# Exercise prompt
Copy out all of the data below exactly, so that no word differs from the original.

--- Source data Enclosed Below ---

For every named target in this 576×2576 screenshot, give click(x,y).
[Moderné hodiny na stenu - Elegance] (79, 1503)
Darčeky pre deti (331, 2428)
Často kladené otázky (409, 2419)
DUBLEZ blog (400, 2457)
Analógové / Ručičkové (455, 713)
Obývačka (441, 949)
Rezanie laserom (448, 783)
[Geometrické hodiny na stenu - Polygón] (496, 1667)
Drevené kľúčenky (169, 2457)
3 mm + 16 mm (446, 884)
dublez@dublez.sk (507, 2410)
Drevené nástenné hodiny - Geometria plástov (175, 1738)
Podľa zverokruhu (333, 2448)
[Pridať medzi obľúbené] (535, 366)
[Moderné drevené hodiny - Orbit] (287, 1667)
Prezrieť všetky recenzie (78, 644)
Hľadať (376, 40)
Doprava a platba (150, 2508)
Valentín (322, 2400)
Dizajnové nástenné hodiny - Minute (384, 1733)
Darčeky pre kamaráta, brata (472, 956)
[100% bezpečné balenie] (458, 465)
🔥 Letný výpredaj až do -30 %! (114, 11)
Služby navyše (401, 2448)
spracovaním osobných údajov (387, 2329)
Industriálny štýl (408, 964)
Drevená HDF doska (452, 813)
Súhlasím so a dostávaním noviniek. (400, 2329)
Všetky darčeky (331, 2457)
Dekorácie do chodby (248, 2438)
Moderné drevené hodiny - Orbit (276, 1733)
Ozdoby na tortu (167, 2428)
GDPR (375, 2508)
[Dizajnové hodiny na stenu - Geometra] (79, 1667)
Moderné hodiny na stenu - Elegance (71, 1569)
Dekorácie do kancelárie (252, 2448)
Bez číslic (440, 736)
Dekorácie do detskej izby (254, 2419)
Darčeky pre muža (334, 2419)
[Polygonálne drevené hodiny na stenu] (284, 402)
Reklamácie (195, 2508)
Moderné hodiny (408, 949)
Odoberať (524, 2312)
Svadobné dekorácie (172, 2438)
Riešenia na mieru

--- End of Enclosed Source data ---

# Completed exercise
For every named target in this 576×2576 screenshot, give click(x,y).
[Moderné hodiny na stenu - Elegance] (79, 1503)
Darčeky pre deti (331, 2428)
Často kladené otázky (409, 2419)
DUBLEZ blog (400, 2457)
Analógové / Ručičkové (455, 713)
Obývačka (441, 949)
Rezanie laserom (448, 783)
[Geometrické hodiny na stenu - Polygón] (496, 1667)
Drevené kľúčenky (169, 2457)
3 mm + 16 mm (446, 884)
dublez@dublez.sk (507, 2410)
Drevené nástenné hodiny - Geometria plástov (175, 1738)
Podľa zverokruhu (333, 2448)
[Pridať medzi obľúbené] (535, 366)
[Moderné drevené hodiny - Orbit] (287, 1667)
Prezrieť všetky recenzie (78, 644)
Hľadať (376, 40)
Doprava a platba (150, 2508)
Valentín (322, 2400)
Dizajnové nástenné hodiny - Minute (384, 1733)
Darčeky pre kamaráta, brata (472, 956)
[100% bezpečné balenie] (458, 465)
🔥 Letný výpredaj až do -30 %! (114, 11)
Služby navyše (401, 2448)
spracovaním osobných údajov (387, 2329)
Industriálny štýl (408, 964)
Drevená HDF doska (452, 813)
Súhlasím so a dostávaním noviniek. (400, 2329)
Všetky darčeky (331, 2457)
Dekorácie do chodby (248, 2438)
Moderné drevené hodiny - Orbit (276, 1733)
Ozdoby na tortu (167, 2428)
GDPR (375, 2508)
[Dizajnové hodiny na stenu - Geometra] (79, 1667)
Moderné hodiny na stenu - Elegance (71, 1569)
Dekorácie do kancelárie (252, 2448)
Bez číslic (440, 736)
Dekorácie do detskej izby (254, 2419)
Darčeky pre muža (334, 2419)
[Polygonálne drevené hodiny na stenu] (284, 402)
Reklamácie (195, 2508)
Moderné hodiny (408, 949)
Odoberať (524, 2312)
Svadobné dekorácie (172, 2438)
Riešenia na mieru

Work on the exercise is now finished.